If you have built a Windows DLL then you probably also want to run:

    copy %QTDIR%\lib\qscintilla2.dll %QTDIR%\bin

Integration with qmake

To configure qmake to find your QScintilla installation, add the following line to your application's .pro file:

    CONFIG += qscintilla2

Example Application

The example application provided is a port of the standard Qt application example with the QsciScintilla class being used instead of Qt's QTextEdit class.

The example does not demonstrate all of the extra features of QScintilla.

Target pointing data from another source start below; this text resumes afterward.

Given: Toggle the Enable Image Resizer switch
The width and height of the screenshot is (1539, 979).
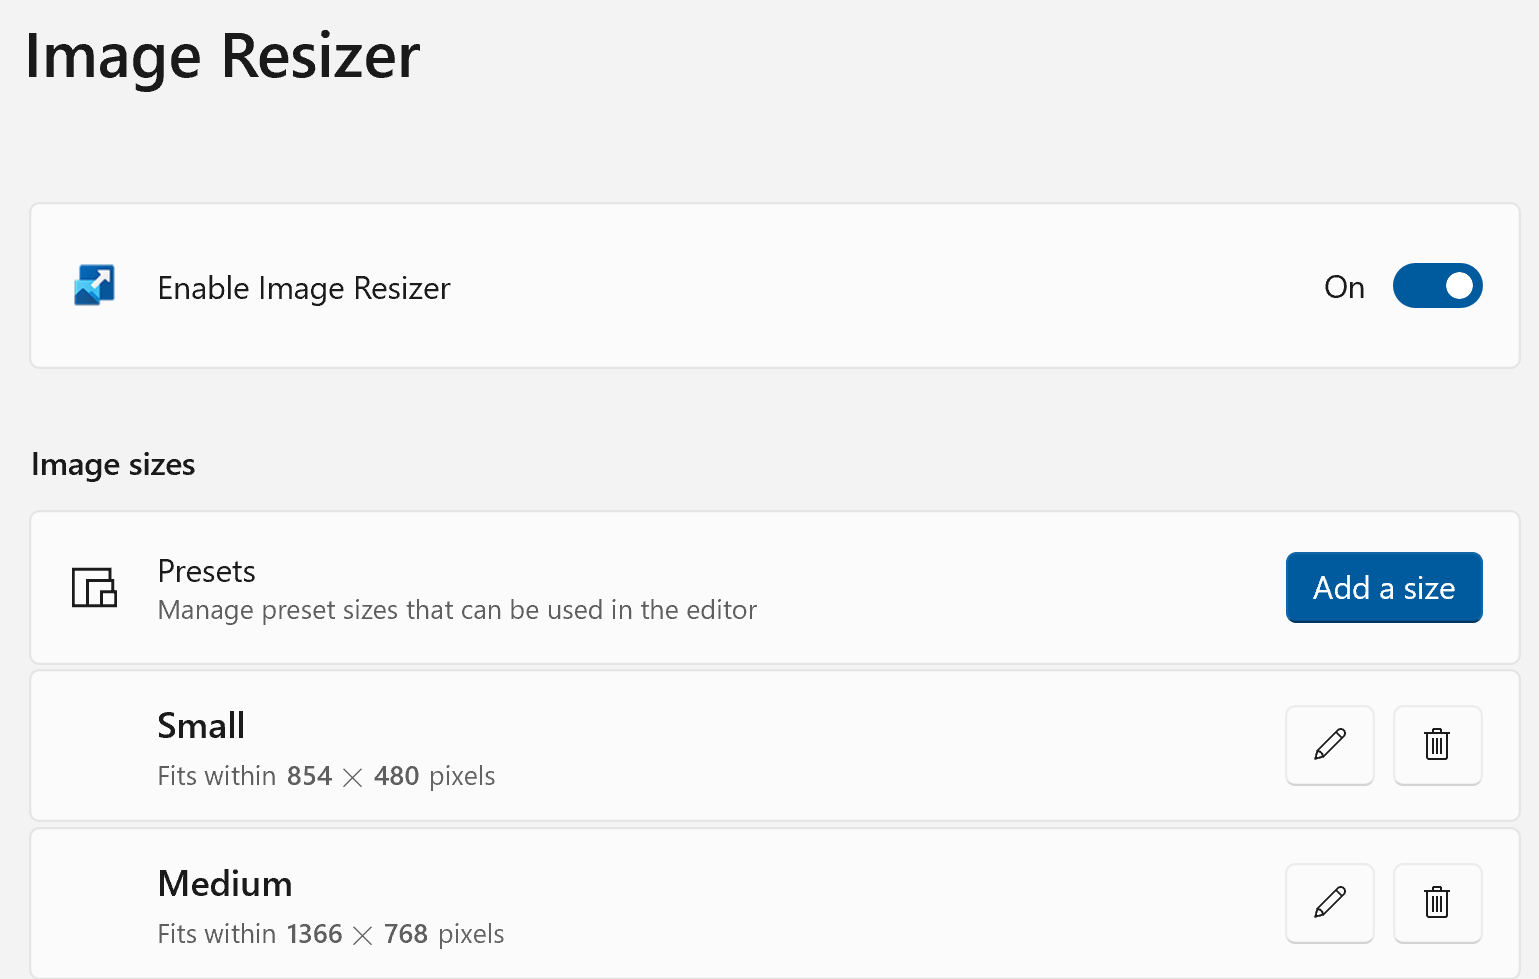Looking at the screenshot, I should (x=1437, y=286).
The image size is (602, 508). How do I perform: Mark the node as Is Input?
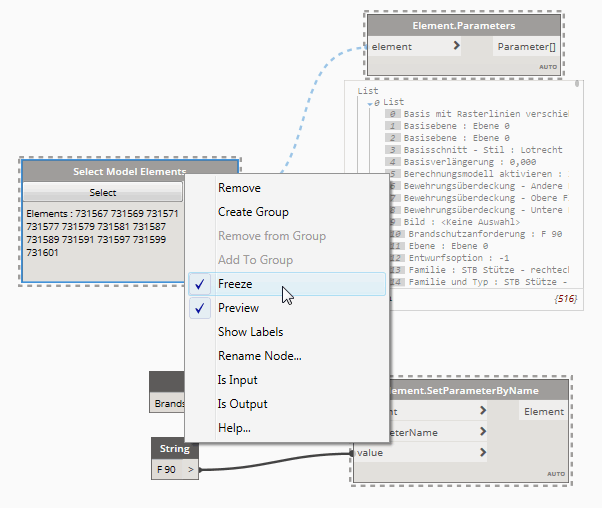237,380
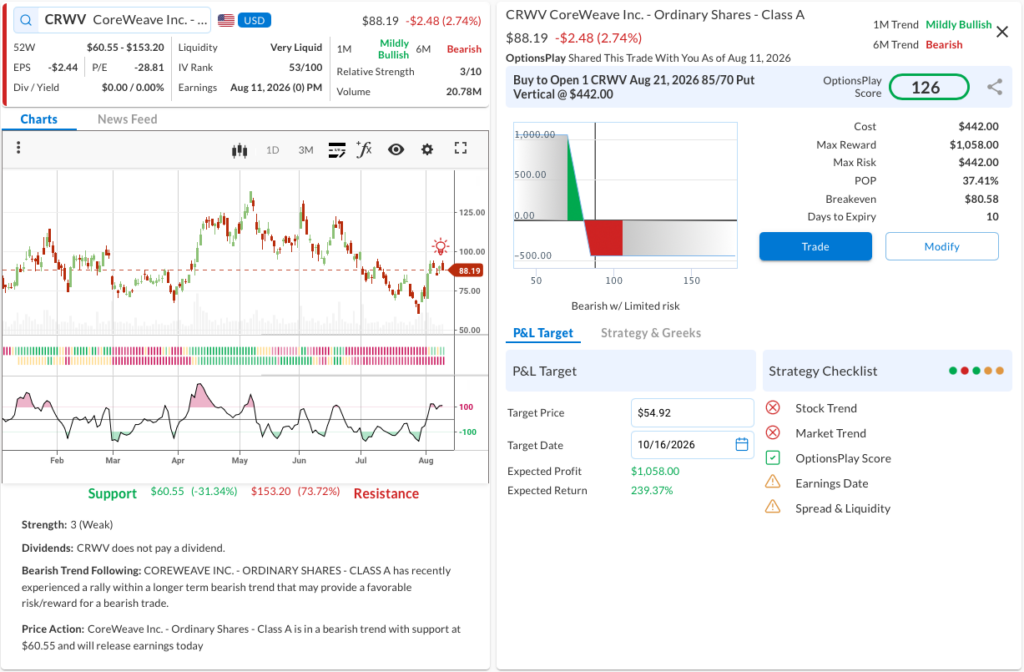
Task: Share this CRWV trade idea
Action: [x=995, y=87]
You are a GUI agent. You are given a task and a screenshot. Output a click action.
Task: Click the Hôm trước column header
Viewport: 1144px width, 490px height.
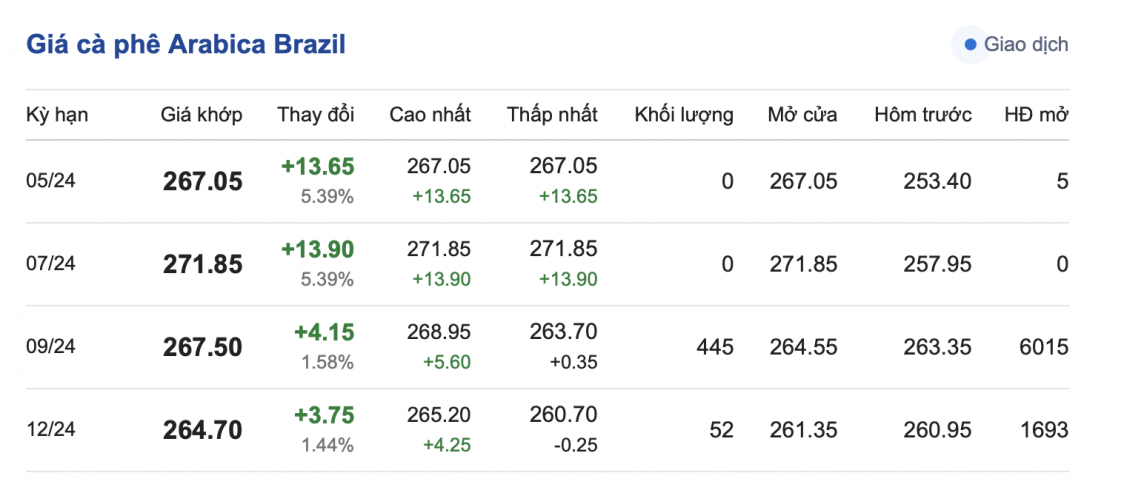tap(922, 115)
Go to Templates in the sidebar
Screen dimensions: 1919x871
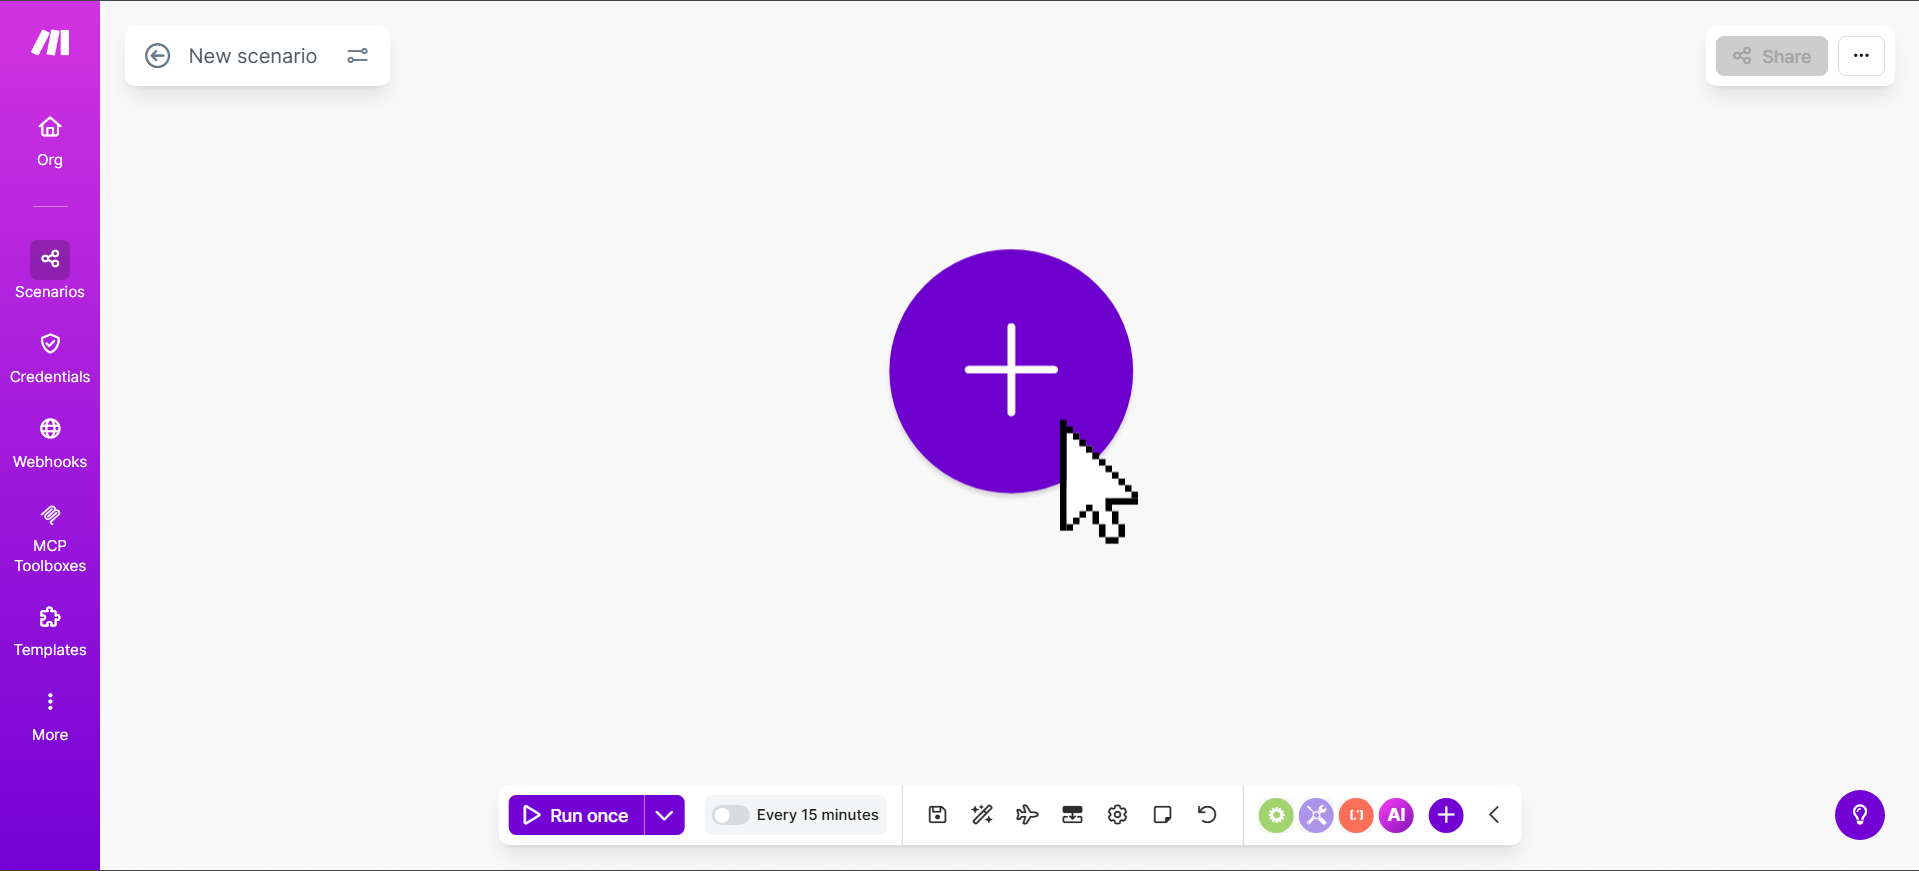click(x=50, y=632)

To build the example, run:

    cd example-Qt4Qt5
    qmake application.pro
    make

On Windows (and depending on the compiler you are using) you may need to run nmake rather than make.

Python Bindings

The Python bindings are in the Python directory. You must have either PyQt v4 or v5 already installed. QScintilla must also already be built and installed.

The configure, build and install the bindings for PyQt v4, run:

    python configure.py
    make
    make install

On Windows (and depending on the compiler you are using) you may need to run nmake rather than make.

If you want to build the bindings for PyQt v5 then pass –pyqt=PyQt5 as an argument to configure.py.

configure.py supports a number of other arguments. Pass -h to display a list of the supported arguments.

configure.py was re-written for QScintilla v2.7.1 to make use of new features of PyQt v4.10. The old version is still provided as configure-old.py. The new configure.py will automatically invoke configure-old.py if it detects a version of PyQt earlier than v4.10. You may of course explicitly run configure-old.py.

Qt Designer Plugin

QScintilla includes an optional plugin for Qt Designer that allows QScintilla instances to be included in GUI designs just like any other Qt widget.

To build the plugin on all platforms, make sure QScintilla is installed and then run (as root or administrator):

    cd designer-Qt4Qt5
    qmake designer.pro
    make
    make install

On Windows (and depending on the compiler you are using) you may need to run nmake rather than make.